## AVAILABLE RECORDS
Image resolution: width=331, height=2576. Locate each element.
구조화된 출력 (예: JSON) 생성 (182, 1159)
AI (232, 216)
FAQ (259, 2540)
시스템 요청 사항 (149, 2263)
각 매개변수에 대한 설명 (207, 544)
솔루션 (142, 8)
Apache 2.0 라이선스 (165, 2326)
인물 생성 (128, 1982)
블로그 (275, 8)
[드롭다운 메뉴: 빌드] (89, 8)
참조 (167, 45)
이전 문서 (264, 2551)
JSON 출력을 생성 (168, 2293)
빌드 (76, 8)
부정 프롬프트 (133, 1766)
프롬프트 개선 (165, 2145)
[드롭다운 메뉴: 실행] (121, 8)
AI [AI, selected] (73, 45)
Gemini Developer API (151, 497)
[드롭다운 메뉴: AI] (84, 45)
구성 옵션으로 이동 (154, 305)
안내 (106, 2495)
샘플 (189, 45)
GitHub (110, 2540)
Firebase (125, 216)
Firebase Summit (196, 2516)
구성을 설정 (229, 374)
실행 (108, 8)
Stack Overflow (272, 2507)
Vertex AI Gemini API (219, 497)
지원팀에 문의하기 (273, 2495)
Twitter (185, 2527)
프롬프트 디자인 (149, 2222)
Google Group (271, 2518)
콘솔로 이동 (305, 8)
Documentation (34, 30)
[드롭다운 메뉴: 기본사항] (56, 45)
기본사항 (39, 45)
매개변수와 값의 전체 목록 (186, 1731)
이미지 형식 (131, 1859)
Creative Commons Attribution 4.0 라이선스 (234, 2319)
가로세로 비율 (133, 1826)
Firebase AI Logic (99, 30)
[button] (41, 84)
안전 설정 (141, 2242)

## WHAT THE TASK REQUIRES
Could you copy the entire listing above line for line, changing nothing?

## REPLY
Image resolution: width=331, height=2576. Locate each element.
구조화된 출력 (예: JSON) 생성 (182, 1159)
AI (232, 216)
FAQ (259, 2540)
시스템 요청 사항 (149, 2263)
각 매개변수에 대한 설명 (207, 544)
솔루션 (142, 8)
Apache 2.0 라이선스 (165, 2326)
인물 생성 (128, 1982)
블로그 (275, 8)
[드롭다운 메뉴: 빌드] (89, 8)
참조 (167, 45)
이전 문서 (264, 2551)
JSON 출력을 생성 (168, 2293)
빌드 (76, 8)
부정 프롬프트 (133, 1766)
프롬프트 개선 (165, 2145)
[드롭다운 메뉴: 실행] (121, 8)
AI [AI, selected] (73, 45)
Gemini Developer API (151, 497)
[드롭다운 메뉴: AI] (84, 45)
구성 옵션으로 이동 (154, 305)
안내 (106, 2495)
샘플 (189, 45)
GitHub (110, 2540)
Firebase (125, 216)
Firebase Summit (196, 2516)
구성을 설정 (229, 374)
실행 (108, 8)
Stack Overflow (272, 2507)
Vertex AI Gemini API (219, 497)
지원팀에 문의하기 (273, 2495)
Twitter (185, 2527)
프롬프트 디자인 (149, 2222)
Google Group (271, 2518)
콘솔로 이동 (305, 8)
Documentation (34, 30)
[드롭다운 메뉴: 기본사항] (56, 45)
기본사항 (39, 45)
매개변수와 값의 전체 목록 (186, 1731)
이미지 형식 (131, 1859)
Creative Commons Attribution 4.0 라이선스 (234, 2319)
가로세로 비율 (133, 1826)
Firebase AI Logic (99, 30)
[button] (41, 84)
안전 설정 (141, 2242)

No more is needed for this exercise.